Salazar habla despacio, modulando muy bien sus palabras, suavemente. Es como un introito. Una introducción ritual, melodiosa, un canto llano a no sabe muy bien qué tampoco el propio Salazar. A algo, en cualquier caso, comestible. Salazar tiene la sensación ahora análoga a la sensación que precede a las ingestas de los almuerzos: las expectativas ensalivadoras de las papilas gustativas que animaban al perro de Pavlov cada vez que oía la campana. Se siente bien estimulado y disfruta de su Vorlust. Pero no sabe aún qué quiere hacer con estos chicos o adonde se dirige ahora mismo. Sucede, sin embargo, que el dulce introito de Salazar ha picado el amor propio de Juanjo. Juanjo se encara ahora con Salazar y le pregunta:
—¿Y tú qué? Tú también eres un superviviente, más que nosotros. ¿Cuántos años tenías tú en el 82? Tú tendrías cuarenta y algo en el 82. Tú sí que eres un superviviente. ¿O es que no follabas? Si no follabas, tu caso es lamentable, perdona que te diga. ¿Por qué no follabas? Tú sí que eres un superviviente. A nosotros no nos tocó la china.

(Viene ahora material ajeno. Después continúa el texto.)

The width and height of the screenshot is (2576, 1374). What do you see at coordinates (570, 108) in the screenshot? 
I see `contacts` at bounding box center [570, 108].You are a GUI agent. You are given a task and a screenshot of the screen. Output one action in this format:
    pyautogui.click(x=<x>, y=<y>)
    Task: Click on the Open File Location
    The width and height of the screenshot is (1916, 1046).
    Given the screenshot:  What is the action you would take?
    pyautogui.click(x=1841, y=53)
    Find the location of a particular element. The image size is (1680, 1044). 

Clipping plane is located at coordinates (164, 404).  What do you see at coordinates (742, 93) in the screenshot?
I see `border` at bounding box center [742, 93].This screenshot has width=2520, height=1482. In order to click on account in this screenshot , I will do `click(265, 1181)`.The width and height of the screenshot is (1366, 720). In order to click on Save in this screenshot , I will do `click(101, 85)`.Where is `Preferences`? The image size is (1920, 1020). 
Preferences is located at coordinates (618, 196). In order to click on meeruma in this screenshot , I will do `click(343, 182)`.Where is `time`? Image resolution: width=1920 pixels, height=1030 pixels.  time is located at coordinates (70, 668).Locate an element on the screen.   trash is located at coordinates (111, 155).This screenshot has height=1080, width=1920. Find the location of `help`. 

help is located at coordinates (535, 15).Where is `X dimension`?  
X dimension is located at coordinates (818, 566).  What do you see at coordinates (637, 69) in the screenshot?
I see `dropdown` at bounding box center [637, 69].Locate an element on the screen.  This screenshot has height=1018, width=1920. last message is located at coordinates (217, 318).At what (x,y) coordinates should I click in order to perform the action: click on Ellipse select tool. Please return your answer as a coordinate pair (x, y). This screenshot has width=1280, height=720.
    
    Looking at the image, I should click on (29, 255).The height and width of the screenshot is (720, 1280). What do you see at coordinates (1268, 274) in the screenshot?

Salazar se echa a reír. Durán entra con el café. Sonríe al ver que Salazar se ríe de buena gana. La cara perpleja de Juanjo le divierte sin sorprenderle. Durán se siente una vez más feliz, contento, vuelve a sentirse atraído por Juanjo: tan guapo ahora que casi se pasa un poco de rosca, como debe ser. Salazar, hábilmente, ha desistido ahora de toda provocación y ha conducido la conversación por los tranquilos derroteros del tópico. Nada sucederá esta tarde. Sólo que Salazar anuda este cabo suelto, tan cómico, de Juanjo. Piensa que sacará partido de Juanjo, una concupiscencia de los ojos fácil, sólo eso, de momento. Sin saber bien cómo, Durán observa satisfecho que la tarde se inclina hacia su fin entre las bromas de sus dos amigos. A la hora de despedirse Juanjo —aún no son las once de la noche, han tomado una buena merienda entre medias—, Durán decide que no acompañará hoy a Juanjo cuando se marche. Siente una gran curiosidad por saber qué cara pondrá Salazar. La última estampa de esa tarde está impregnada de vivacidad falaz: una feliz pareja primavera-otoño se despide en el descansillo, frente al ascensor abierto, del amigo del más joven de los dos, Juanjo, que siente visible envidia de Durán. Los tres se dan la mano, no se besan. Salazar ha indicado esa misma tarde que detesta las costumbres camp del gremio: los amigos, por muy públicamente gays que sean, se saludan y despiden dándose sobriamente la mano: Darse besos en público —ha sentenciado Salazar—, e incluso con excesiva frecuencia en privado, es una mariconada.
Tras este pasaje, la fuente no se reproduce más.